We already provide a script to train the model, here's how to use it

Usage:
    python scripts/train.py <config> [--device <device>] [--ckpt <checkpoint>]

Arguments:
    <config>                Path to the configuration file.
    --device <device>       Device to use. Default is 'cuda'.
    --ckpt <checkpoint>     Path to the checkpoint file. Optional.

Example:
    python scripts/train.py config.yaml --device cuda --ckpt checkpoint.pth

Here is the example

 python scripts/train.py config.yaml

the checkpoints will be saved in the checkpoints directory based on the config.yaml file

Evaluation

We already provide a script to evaluate the model, here's how to use it

Usage:
    python scripts/eval.py <config> [--split <split>] [--device <device>] [--ckpt <checkpoint>]

Arguments:
    config (str): Path to the configuration file.
    
Options:
    --split (str): Split to evaluate.

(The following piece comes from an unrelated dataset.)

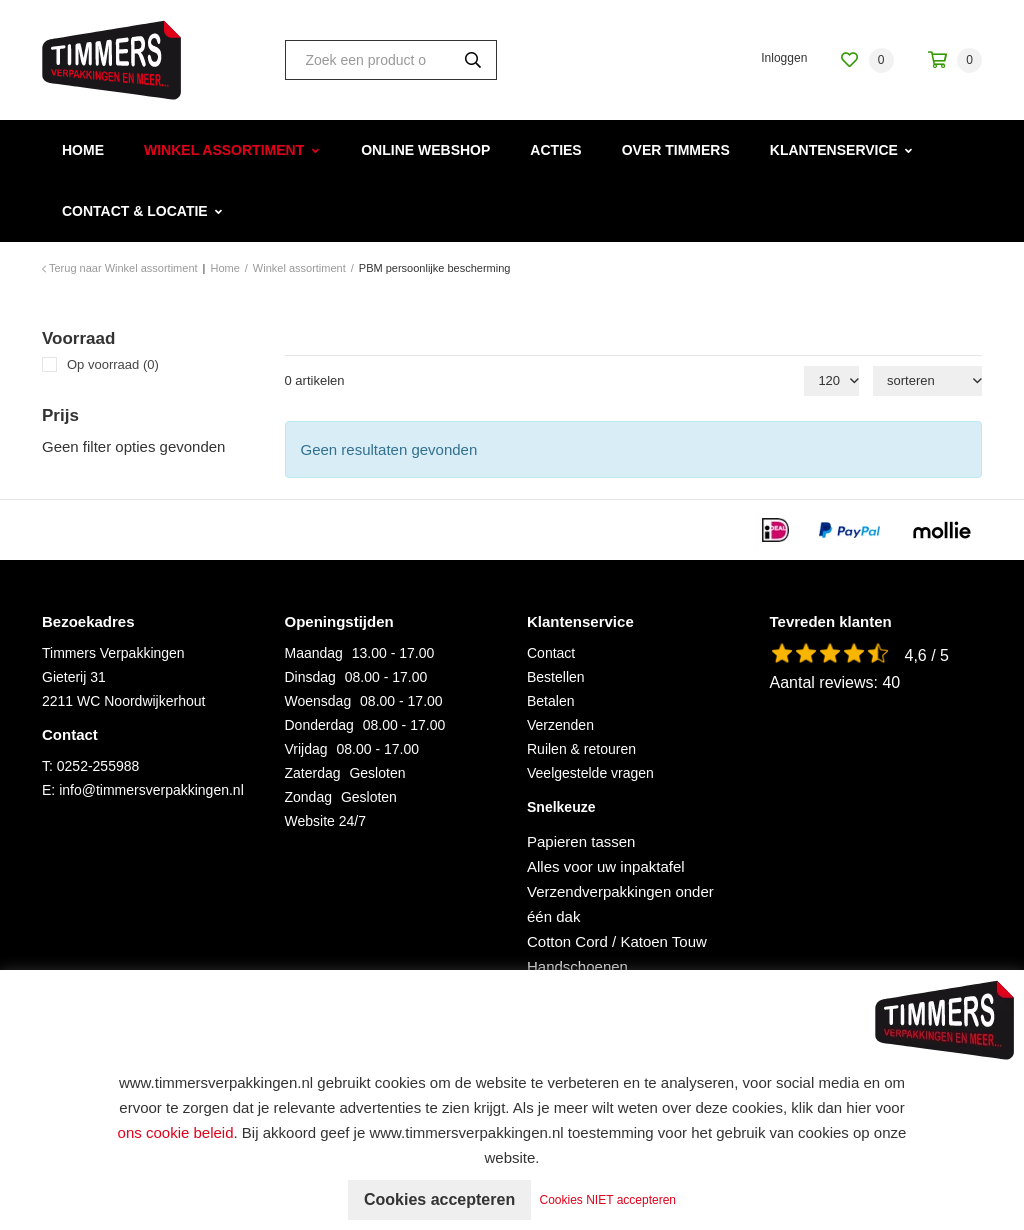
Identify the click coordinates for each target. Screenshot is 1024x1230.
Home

Default is 'test'.
    --device (str): Device to use. Default is 'cuda'.
    --ckpt (str): Path to the checkpoint file.

Example:
    python scripts/eval.py config.yaml --split val --device cuda:0 --ckpt model.ckpt

Here is the example

python scripts/eval.py config.yaml --split test --device cuda:0 --ckpt model.ckpt

Acknowledgement

Citation

@INPROCEEDINGS{Sury2006:Adaptive,
    AUTHOR="Made {Surya Mahadi} and Anditya Arifianto and Kurniawan {Nur Ramadhani}",
    TITLE="Adaptive Attention Generation for Indonesian Image Captioning",
    BOOKTITLE="2020 8th International Conference on Information and Communication
    Technology (ICoICT) (ICoICT 2020)",
    ADDRESS="Yogyakarta, Indonesia",
    DAYS=23,
    MONTH=jun,
    YEAR=2020,
}

License

This project is licensed under the MIT License.